After Polly left, Kingsley paced the room like a caged lion. He only stopped when he realized that was the sort of thing a real groom would be doing. Pantomime? Really? A play ceremony? Insane. But he’d done stranger things for this job before. There were certainly worse ways of earning a living than getting dressed up and fucking girls at parties.
As Polly had promised him, it wasn’t long before someone came to fetch him. It was Leon, also in a tuxedo.
“Are you my groomsman?” Kingsley asked, looking him up and down.
“You don’t look happy. If you knew Colette, you’d look happy.”
“I don’t know Colette, but I’m already sick of her. I’m annoyed Madame is putting me through this stupidity.”
“I told you they fuck with you here,” Leon said. “Didn’t I? They fuck with all of us all the time.”
“Then why do you want to stay?”
Leon looked at him like he was crazy. “Everyone fucks with everyone all the time. Might as well get fucked with by beautiful women who let you fuck them after. Really, what’s there to complain about?”
Kingsley shook his finger at the boy. “You make a point.”
Leon waved Kingsley into the hallway, which had been transformed during the day from a decorous passageway into a gauntlet of ornate paper lanterns on every table surrounded by hot house flowers. Orchids and irises and winter roses overflowed from gilt vases. The stair railing was also decorated with flowers and lights and emanating from the walls of the house was the low hum of music playing somewhere. Kingsley couldn’t help but stare agog at the transformation the château had undergone. Holly hung from the ceiling and tall white candles glowed in the mirrors.
“How decadent,” Kingsley said, trying to fight off the spell the house was putting him under.
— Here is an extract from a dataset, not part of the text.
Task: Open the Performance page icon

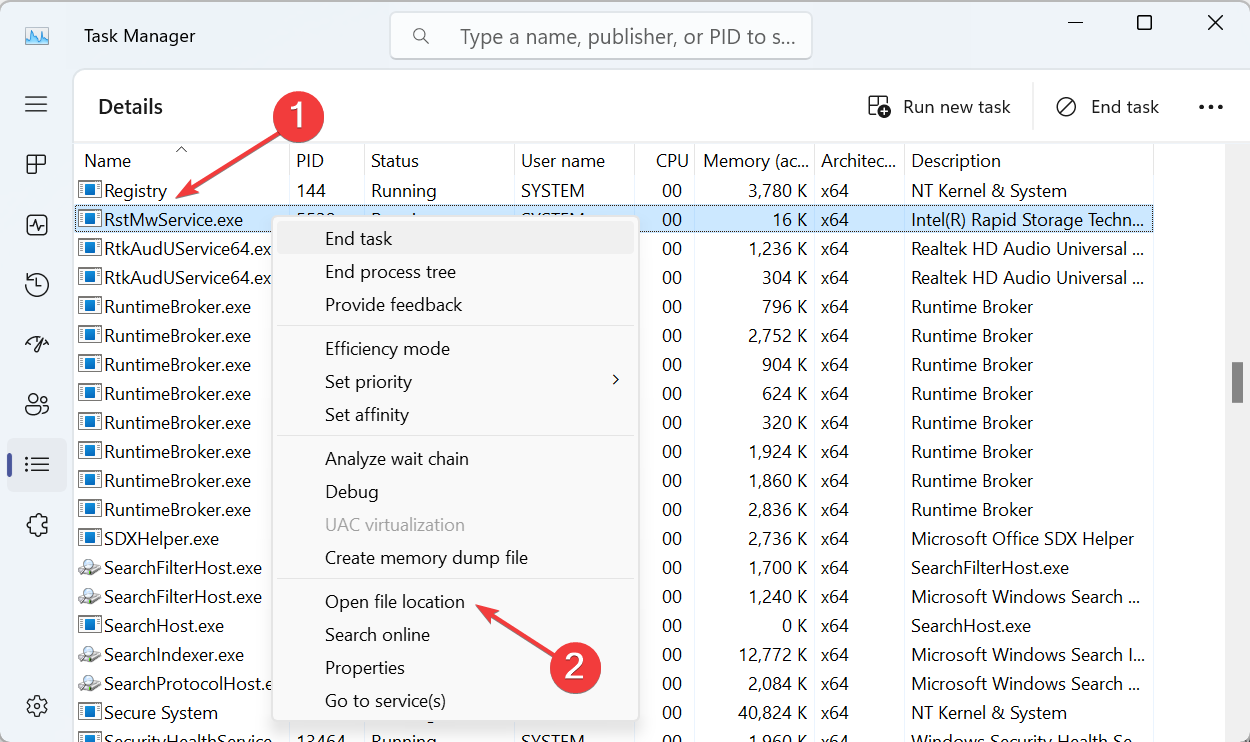Action: click(37, 225)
His heart was racing with anticipation, excitement, and nervousness. When he passed under a hanging garland of roses, he’d almost forgotten he wasn’t actually getting married.
“Maybe so,” Leon said. “But Madame likes to indulge her favorites.”
“Am I a favorite already?”
“I meant Colette.”
Before Kingsley could respond something to the effect of Fuck Colette, Leon ushered him through a set of heavy wooden double doors. They entered a glittering ballroom, the sort Kingsley had only seen in films from the thirties. Once he entered the room, exuberant applause erupted from the assembly. Polly had said there were nine men in the house and ten women, but Kingsley counted at least forty people in the ballroom, all in various costumes. Louis XV ball gowns on some of the women. Nineteenth century breeches and boots on several of the men. But some were wearing contemporary formalwear. Some were wearing almost nothing at all. One woman, resplendent in her white powdered wig, had on a pale peach dress so sheer and tight that he could see the freckle on her delectable bare posterior as she passed him by.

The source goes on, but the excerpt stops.